## begin PAGE EXCERPT

Re: wc(1): add -L flag to write length of longest line

2022-10-01 Thread Sebastian Benoit
Theo de Raadt(dera...@openbsd.org) on 2022.09.30 11:11:42 -0600:
> I'm sure there are other people have other desireable features which I
> haven't listed. For instance, could wc.c be the scaffold to use for the
> long-desired web browser to be included in OpenBSD?

Oh, it's clearly incomplete until it can send its result by mail.



Re: wc(1): add -L flag to write length of longest line

2022-10-01 Thread Marc Espie
On Fri, Sep 30, 2022 at 02:22:34AM +0200, Joerg Sonnenberger wrote:
> On Thu, Sep 29, 2022 at 08:39:16PM +1000, Jonathan Gray wrote:
> > wc counts items in files.  Finding the longest item indeed sounds
> > like a task better suited to awk.
> 
> Finding outliers, means and counting are all parts of the same basic
> class of operations. A good implementation of all of them requires
> constant space and a fixed time per input character. An implementation
> in awk will generally not have that property.

Why ? is awk really that bad at managing memory ?

Anyway, we have perl in base, and it will definitely fit the bill.

Heck, I can do it in shell with constant space and a fixed time per input
character.

Real world computing 101: complexity is not all that matters, the constant
in O(1) is often what will actually kill you.

Real world computing 102: any utility left unfettered for long enough will
grow a lisp interpreter and go into a mud-fight with emacs.



Re: wc(1): add -L flag to write length of longest line

2022-09-30 Thread Theo de Raadt
Todd C. Miller  wrote:

> On Thu, 29 Sep 2022 23:30:54 -0400, Daniel Dickman wrote:
> 
> > > On Sep 29, 2022, at 8:24 PM, Joerg Sonnenberger  wrote:
> > > 
> > > On Thu, Sep 29, 2022 at 08:39:16PM +1000, Jonathan Gray wrote:
> > >> wc counts items in files.  Finding the longest item indeed sounds
> > >> like a task better suited to awk.
> >
> > Doesn’t gnu wc show that tabs have length 8 rather than length 1?

## end PAGE EXCERPT
## begin PROVIDED RECORDS

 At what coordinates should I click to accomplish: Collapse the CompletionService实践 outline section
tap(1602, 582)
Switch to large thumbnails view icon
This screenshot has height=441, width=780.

## end PROVIDED RECORDS
## begin PROVIDED RECORDS

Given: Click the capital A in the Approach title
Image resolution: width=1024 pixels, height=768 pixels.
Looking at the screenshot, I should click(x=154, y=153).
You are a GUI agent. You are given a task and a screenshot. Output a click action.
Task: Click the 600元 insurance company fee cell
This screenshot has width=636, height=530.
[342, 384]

## end PROVIDED RECORDS

→ JOB 1:
In the wc thread, which tool did Jonathan Gray say is better suited to finding the longest item?
→ JOB 2:
Name every person the wc thread identifies as the writer of a message or of a quoted passage.
→ JOB 3:
According to Joerg Sonnenberger in the wc thread, why is awk a poor choice for finding the longest line?
The data plays no part in this work.

→ TASK ANSWER 1:
awk

→ TASK ANSWER 2:
Sebastian Benoit, Theo de Raadt, Marc Espie, Joerg Sonnenberger, Jonathan Gray, Todd C. Miller, Daniel Dickman

→ TASK ANSWER 3:
He says finding outliers, means and counts belong to the same class of operations. A good implementation of any of them needs constant space and a fixed time per input character. An awk implementation generally won't have that property.